ロンドン警視庁特殊犯罪課シリーズとは、ベン・アーロノヴィッチによるファンタジー小説のシリーズである。2011年から刊行され、うち4長編が日本語訳されている。イギリスやアメリカでは同作のTRPGやグラフィックノベルが発売されている。
『ロンドン警視庁特殊犯罪課シリーズ』では現代のロンドンを舞台とし、魔術を使って犯罪を取り締まる警察官を主人公としたモダン・ファンタジーであり、警察小説でもあり、また歴史改変SFの側面も持つ。ロンドンの地理やや歴史や風俗が織り込まれ、『指輪物語』、『ハリー・ポッターシリーズ』、『氷と炎の歌』などの他の魔法ファンタジーなどがジョークの種として言及される。イギリスでの小説シリーズのタイトル『Rivers of London』を日本では『ロンドン警視庁特殊犯罪課シリーズ』と訳している。

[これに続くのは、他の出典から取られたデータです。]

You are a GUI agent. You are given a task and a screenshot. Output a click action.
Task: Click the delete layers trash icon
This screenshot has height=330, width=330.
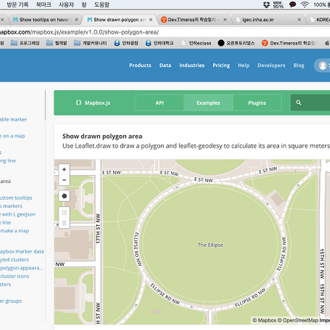[64, 223]
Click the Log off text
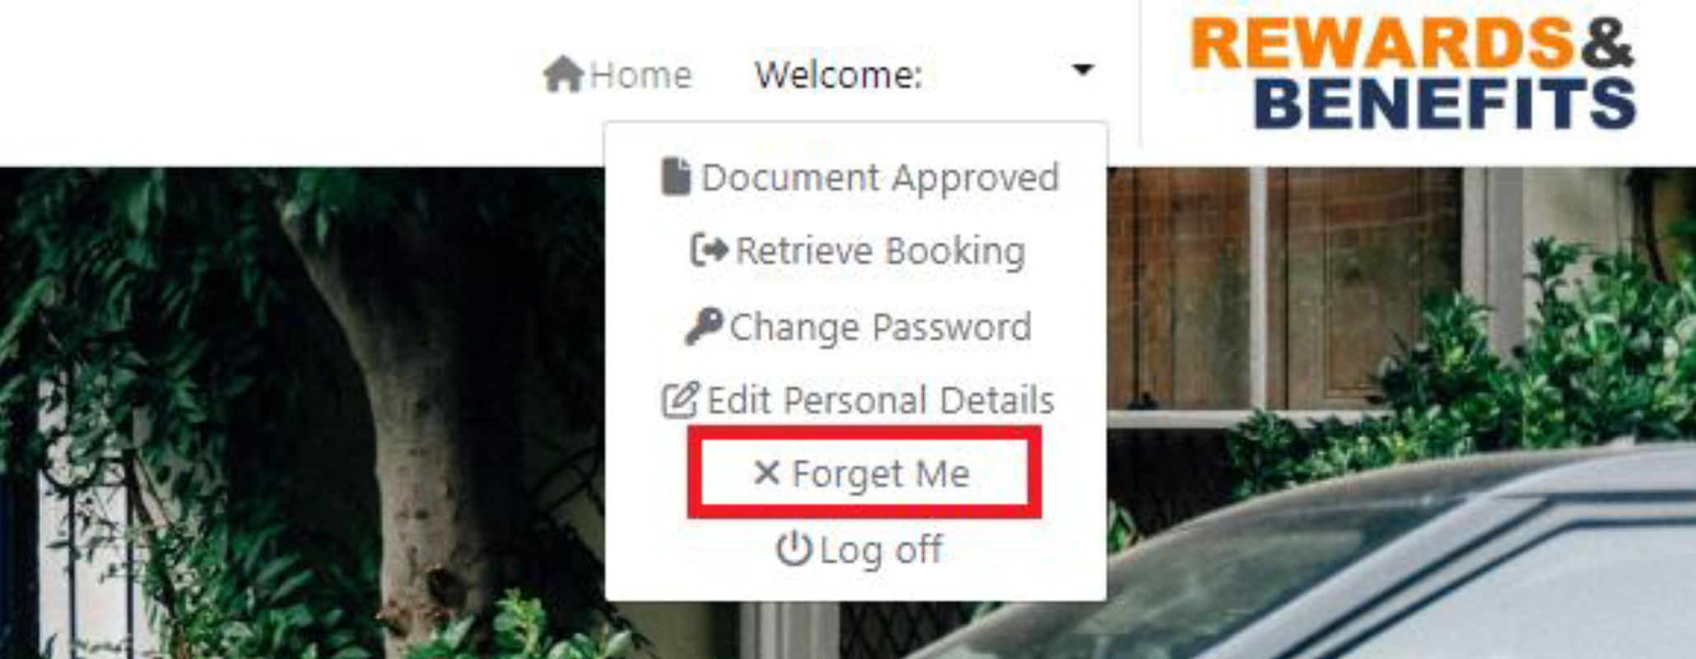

シリーズの世界は、表面的には現実世界と何の違いもない。だがその裏には魔術、吸血鬼、妖精、川の神々などの超自然的存在があり、ごく少数の人々には知られている。偉大なる科学者アイザック・ニュートンは魔術を体系化した人物でもあり、彼以後の魔術師は”アイザックス”とも呼ばれている。第二次大戦では、両陣営とも魔術師を動員した殲滅戦を戦ったため、戦後に魔術師の数は大いに減じた。だが大部分の人々はそのような歴史も、現在も残る超自然的な存在も知ることはない。ロンドンで起きる”奇妙な”事件は特殊犯罪課にまわされ、まっとうな警官は常識的な事柄しか報告書に書かない。特殊犯罪課は100年以上を生きる最後の魔術師一人によって運営され、魔術はやがて消えていくものであると、多くの人が信じていた。
だが、突然に”奇妙な”犯罪が増え、特殊犯罪課は50年来で初めての新人課員を加えることになり、魔術師の弟子として訓練を受ける。主人公のピーター・グラントは労働者階級の出身で、黒人の血をひく見習い警官である。ピーターはあまりに世俗的な川の神々、妖精、吸血鬼、トロール、ドリュアスなど、超自然的な存在とかかわりながら魔術の訓練を受け、恐るべき犯罪を解決しなくてはならない。
シリーズでは建築やジャズの蘊蓄が饒舌に語られ花を添える。このシリーズの一方の主役はロンドンであり、その名所や歴史が愛情をこめて描かれる。
2019年にリリースされた中編"October Man""はドイツを舞台とし、先立つシリーズと同じ世界でピーター・グラントと同様の立場の警察官のトビアス・ウィンターを主人公とする。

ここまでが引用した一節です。